UK creative service agencies are losing money because they cannot manage their teams efficiently according to a survey of 75 senior directors at creative service agencies across the UK.
The survey shows that agencies lack critical financial processes like cost accounting and expense management as well as lack of visibility on internal teams and revenue forecasts. The results show agencies putting creativity before basic business common sense.
The ‘Agency ProfitWatch’ survey, conducted by agency management specialist Maconomy, reveals that, despite agency consolidation and widespread job cuts (in 2002, 40% of job losses were in the creative sector), the creative industry is still failing to look internally to improve profitability.
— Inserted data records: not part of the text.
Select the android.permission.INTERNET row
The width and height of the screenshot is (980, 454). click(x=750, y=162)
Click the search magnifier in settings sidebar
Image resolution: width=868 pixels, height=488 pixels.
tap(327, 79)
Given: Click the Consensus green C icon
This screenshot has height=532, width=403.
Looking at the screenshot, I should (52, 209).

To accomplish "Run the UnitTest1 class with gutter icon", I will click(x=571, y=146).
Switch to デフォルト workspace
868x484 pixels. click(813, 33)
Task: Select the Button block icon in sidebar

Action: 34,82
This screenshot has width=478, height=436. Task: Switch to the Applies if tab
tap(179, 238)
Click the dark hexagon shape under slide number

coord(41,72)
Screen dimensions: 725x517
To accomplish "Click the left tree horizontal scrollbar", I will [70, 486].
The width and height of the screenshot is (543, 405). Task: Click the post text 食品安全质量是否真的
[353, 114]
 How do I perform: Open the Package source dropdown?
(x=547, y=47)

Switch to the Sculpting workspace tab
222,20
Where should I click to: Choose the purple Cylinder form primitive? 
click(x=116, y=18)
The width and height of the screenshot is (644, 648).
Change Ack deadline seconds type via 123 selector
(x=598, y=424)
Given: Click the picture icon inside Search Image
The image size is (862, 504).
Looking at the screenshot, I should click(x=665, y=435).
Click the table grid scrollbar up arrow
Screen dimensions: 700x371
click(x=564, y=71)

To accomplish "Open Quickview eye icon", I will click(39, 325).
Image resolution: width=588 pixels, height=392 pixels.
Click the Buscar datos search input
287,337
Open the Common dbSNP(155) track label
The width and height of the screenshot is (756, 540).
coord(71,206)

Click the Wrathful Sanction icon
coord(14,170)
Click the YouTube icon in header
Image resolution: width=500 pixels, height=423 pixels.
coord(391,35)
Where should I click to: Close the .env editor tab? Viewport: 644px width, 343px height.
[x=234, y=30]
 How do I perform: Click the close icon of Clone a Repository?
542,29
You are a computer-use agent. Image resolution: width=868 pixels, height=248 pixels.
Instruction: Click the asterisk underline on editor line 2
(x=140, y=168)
Top line findings include:
• Lack of action on profitability – Despite agencies recognising the importance of profitability to their success, only half of agencies have initiatives in place to improve profitability
• Escaped revenue – Only 56% of agencies have a timesheet system in place - the worst offenders that fail to fill in their timesheets are senior management• Costs uncontrolled – 35% of agencies do not have a cost accounting system in place, while a massive 64% of agencies have not put in place an automated system to manage expenses
• New business black holes – Only 43% of agencies treat new business development as a cost centre and 13% of agencies have no limit on what they can spend on new business pitches.
“Agency Britain is leaking revenues,” said Steve Hoddinott, UK Country Manager, Maconomy.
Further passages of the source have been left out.